• _Exercise details_:
Report the lines of the data below that contain the string "value".

• _Exercise inputs_:
== Segment start ==

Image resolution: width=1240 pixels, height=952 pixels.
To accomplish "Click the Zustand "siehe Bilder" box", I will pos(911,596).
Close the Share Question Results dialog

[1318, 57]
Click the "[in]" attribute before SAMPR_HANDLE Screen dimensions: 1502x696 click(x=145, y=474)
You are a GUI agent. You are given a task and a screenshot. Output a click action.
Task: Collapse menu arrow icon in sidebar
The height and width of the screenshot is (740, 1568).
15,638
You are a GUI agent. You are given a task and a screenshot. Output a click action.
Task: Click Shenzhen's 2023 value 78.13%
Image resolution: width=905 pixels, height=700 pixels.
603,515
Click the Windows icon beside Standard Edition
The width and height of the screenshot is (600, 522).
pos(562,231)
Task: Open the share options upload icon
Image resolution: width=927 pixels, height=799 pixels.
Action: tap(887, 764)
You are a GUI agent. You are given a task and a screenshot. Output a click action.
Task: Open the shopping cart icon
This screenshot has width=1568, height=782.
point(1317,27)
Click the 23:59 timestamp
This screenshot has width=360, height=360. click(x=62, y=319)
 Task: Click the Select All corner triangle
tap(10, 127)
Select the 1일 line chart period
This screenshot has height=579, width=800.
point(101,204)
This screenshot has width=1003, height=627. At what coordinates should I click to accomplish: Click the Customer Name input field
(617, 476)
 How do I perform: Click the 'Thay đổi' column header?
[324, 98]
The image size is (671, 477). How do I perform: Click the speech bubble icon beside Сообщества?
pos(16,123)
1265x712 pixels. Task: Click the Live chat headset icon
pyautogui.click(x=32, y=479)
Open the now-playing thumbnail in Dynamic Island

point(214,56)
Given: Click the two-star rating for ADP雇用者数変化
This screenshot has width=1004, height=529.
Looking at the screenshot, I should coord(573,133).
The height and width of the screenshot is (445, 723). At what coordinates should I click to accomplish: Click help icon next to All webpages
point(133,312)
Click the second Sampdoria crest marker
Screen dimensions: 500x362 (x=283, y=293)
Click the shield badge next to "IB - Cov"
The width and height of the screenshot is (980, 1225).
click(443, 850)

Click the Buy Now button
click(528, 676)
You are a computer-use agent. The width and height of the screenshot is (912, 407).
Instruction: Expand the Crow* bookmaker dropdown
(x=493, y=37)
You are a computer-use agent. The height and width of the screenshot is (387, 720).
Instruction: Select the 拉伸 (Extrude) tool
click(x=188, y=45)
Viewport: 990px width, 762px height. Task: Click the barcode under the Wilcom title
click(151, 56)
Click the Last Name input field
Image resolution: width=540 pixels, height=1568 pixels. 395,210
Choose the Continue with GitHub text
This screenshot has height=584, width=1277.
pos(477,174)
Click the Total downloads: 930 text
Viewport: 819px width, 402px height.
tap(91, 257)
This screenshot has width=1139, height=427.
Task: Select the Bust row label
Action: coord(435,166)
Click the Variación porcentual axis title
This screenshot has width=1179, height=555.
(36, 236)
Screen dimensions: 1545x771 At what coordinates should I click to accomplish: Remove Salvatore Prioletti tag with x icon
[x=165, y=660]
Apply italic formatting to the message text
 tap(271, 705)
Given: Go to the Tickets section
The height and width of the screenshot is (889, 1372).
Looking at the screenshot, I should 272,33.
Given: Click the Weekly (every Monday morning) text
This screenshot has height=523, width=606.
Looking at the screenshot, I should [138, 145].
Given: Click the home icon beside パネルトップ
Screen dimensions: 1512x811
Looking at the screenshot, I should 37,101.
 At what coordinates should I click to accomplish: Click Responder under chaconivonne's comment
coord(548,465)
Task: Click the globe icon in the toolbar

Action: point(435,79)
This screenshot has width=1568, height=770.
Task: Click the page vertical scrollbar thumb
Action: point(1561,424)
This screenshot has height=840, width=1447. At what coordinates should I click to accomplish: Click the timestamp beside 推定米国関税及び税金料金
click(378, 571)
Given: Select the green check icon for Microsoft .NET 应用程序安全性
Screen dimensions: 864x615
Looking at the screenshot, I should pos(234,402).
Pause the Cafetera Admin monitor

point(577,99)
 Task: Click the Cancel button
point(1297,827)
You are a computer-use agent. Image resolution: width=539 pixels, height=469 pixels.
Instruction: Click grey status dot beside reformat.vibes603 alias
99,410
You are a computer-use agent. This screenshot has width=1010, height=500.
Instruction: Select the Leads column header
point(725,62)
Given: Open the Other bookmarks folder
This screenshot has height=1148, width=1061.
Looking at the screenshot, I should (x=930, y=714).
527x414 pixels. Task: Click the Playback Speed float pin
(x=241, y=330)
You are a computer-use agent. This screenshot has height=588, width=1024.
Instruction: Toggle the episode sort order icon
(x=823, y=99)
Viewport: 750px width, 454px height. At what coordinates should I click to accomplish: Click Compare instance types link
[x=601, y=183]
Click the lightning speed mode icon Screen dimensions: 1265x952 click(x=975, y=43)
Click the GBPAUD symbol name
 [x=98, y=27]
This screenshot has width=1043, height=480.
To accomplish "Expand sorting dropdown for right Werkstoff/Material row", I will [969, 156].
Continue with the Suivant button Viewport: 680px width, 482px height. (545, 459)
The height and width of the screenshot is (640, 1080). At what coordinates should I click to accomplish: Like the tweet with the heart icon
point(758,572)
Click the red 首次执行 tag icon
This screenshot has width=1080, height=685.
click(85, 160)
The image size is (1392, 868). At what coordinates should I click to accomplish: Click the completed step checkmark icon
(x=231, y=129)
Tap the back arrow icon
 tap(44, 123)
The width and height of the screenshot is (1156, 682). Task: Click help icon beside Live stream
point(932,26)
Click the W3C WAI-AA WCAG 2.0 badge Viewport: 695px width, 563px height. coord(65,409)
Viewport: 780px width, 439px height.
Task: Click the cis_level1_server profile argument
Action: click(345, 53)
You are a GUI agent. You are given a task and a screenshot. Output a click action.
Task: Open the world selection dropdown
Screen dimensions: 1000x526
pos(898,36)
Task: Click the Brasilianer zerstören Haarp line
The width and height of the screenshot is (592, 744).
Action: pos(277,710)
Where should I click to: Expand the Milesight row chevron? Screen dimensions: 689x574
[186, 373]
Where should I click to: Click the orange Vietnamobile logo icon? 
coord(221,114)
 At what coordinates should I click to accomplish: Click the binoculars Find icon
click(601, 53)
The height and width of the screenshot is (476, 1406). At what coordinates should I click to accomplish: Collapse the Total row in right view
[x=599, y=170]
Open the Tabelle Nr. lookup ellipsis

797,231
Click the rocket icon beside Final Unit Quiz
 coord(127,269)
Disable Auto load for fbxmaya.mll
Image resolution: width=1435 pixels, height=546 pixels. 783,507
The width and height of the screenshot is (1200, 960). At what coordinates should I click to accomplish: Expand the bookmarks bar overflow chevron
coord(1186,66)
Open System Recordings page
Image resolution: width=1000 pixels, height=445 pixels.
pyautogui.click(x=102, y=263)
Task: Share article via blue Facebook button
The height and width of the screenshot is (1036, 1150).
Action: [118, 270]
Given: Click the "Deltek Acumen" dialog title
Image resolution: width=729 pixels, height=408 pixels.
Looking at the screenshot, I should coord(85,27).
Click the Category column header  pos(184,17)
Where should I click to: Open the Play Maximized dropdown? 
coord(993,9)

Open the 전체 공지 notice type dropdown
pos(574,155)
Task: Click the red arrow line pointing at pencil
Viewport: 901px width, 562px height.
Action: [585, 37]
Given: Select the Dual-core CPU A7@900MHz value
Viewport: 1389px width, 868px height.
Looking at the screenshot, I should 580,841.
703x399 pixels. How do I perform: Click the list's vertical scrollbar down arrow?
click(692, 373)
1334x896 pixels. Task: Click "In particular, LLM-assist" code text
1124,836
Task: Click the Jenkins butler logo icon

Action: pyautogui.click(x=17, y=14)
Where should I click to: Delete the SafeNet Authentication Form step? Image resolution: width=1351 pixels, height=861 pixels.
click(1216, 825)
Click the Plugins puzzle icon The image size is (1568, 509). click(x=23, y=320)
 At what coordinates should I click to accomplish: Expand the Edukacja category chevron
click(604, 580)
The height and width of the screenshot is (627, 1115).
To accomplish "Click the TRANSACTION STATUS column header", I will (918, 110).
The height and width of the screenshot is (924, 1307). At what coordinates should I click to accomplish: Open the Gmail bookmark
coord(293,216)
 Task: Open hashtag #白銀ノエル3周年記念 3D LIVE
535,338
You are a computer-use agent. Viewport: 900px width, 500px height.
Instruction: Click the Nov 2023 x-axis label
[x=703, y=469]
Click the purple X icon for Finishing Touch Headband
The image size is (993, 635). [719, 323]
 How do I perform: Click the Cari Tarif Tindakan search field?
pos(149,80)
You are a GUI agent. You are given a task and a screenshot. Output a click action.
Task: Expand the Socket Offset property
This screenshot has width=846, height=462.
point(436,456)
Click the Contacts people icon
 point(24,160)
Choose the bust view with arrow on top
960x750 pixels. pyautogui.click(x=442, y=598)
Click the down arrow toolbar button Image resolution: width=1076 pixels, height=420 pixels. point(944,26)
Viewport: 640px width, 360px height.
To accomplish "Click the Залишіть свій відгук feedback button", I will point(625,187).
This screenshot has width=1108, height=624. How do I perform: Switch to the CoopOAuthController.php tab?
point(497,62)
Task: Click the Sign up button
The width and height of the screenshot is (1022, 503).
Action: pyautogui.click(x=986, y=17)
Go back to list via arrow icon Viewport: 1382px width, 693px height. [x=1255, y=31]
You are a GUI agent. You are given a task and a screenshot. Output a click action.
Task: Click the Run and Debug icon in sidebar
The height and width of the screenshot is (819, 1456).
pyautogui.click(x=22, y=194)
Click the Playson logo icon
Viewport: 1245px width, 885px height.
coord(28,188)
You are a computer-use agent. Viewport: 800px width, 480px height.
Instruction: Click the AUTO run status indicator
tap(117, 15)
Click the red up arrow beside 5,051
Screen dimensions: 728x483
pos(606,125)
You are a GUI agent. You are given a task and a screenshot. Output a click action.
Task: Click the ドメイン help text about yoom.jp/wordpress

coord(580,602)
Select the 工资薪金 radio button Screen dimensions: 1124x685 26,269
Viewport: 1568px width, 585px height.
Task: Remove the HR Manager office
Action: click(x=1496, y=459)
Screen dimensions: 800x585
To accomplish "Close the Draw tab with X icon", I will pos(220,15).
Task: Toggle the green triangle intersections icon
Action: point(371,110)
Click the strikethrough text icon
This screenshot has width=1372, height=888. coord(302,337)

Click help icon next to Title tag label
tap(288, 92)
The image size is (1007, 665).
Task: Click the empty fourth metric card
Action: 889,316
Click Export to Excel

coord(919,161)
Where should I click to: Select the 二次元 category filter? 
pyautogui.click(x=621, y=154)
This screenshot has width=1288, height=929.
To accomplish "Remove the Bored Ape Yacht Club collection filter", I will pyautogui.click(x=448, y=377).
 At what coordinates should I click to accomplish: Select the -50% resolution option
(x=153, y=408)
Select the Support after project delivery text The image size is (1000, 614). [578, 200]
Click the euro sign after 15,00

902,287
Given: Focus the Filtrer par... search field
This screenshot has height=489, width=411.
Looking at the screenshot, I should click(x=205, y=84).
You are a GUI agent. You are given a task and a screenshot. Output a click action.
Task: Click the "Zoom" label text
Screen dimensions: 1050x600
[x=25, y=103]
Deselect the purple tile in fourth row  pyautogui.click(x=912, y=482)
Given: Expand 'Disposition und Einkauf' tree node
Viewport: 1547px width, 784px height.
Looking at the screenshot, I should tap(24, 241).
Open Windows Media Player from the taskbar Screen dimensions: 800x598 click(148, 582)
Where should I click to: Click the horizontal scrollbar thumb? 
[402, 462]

== Segment end ==

• _Reply to the exercise_:
Task: Click Shenzhen's 2023 value 78.13%
Given: Select the Dual-core CPU A7@900MHz value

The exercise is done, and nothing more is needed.